ABSTRACT

Gautama (about 400 BC). 1 was the founder of the logical tradition in India. It may be that there were others who developed logic earlier, for we come across words denoting logic in much earlier literature. But he seems to have been the first to have systematized logic and insisted that thinking and all argumentation should proceed according to well-fixed logical forms, and avoid all fallacies. Salvation is the primary aim of man, but we should know that it is a reality, not a false hope. We should, therefore, know the nature of reality as it is. But we should know also how we can know and what it is that we can know. Hence logic and epistemology were as important as metaphysics to Gautama, who must have developed his system of philosophy in order to check false, fallacious and sentimental debates, controversies, and dialectic, each involving many a false philosophy of life. Gautama lived about two hundred years after Buddha and Mahāvīra, the founders of Buddhism and Jainism, who attacked the orthodox Vedic philosophies simply from the side of logic and experience and completely denied the validity of scriptural authority.
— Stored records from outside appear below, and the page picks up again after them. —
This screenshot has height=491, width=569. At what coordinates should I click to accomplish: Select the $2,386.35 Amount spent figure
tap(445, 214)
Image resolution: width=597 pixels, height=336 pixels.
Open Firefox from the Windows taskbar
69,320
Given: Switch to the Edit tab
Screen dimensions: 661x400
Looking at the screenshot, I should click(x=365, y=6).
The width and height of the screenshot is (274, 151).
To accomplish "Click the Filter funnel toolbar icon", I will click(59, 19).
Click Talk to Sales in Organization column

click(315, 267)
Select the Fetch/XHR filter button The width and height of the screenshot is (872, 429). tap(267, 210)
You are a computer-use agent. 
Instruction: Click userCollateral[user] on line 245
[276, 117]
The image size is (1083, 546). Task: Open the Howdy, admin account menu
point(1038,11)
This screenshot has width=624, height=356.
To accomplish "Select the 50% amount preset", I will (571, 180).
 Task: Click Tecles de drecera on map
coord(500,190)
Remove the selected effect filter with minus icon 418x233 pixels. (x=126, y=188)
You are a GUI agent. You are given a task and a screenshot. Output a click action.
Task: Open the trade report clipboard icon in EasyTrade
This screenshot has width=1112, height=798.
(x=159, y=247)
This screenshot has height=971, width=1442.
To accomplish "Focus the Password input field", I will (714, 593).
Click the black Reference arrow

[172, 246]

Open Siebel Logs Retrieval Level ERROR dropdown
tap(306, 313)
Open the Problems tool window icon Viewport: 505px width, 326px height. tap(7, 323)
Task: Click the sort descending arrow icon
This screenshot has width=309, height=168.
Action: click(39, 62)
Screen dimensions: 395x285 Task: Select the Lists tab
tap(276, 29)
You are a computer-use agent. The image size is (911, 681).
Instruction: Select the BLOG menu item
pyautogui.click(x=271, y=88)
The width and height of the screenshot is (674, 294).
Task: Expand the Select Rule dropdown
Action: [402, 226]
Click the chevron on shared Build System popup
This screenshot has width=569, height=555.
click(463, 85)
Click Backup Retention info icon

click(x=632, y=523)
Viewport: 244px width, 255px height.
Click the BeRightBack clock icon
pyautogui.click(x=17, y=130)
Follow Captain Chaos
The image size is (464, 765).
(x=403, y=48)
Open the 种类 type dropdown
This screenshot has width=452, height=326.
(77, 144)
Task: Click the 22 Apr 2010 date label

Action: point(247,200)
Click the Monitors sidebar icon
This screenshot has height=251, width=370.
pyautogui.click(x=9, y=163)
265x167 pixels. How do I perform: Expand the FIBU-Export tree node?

One may surmise, therefore, that Gautama developed his logic to counter these two philosophies on their own grounds, namely, logic and experience. The controversies between the Nyāya and Buddhism in particular are keen. And in reaction to the Nyāya, the followers of Jainism and Buddhism also competed in developing logic. The influence of Gautama, so far as logic and epistemology go, is very great and salutary on both the orthodox and heterodox systems. In fact, the Nyāya was regarded as an essential subsidiary to the Veda even by many orthodox people.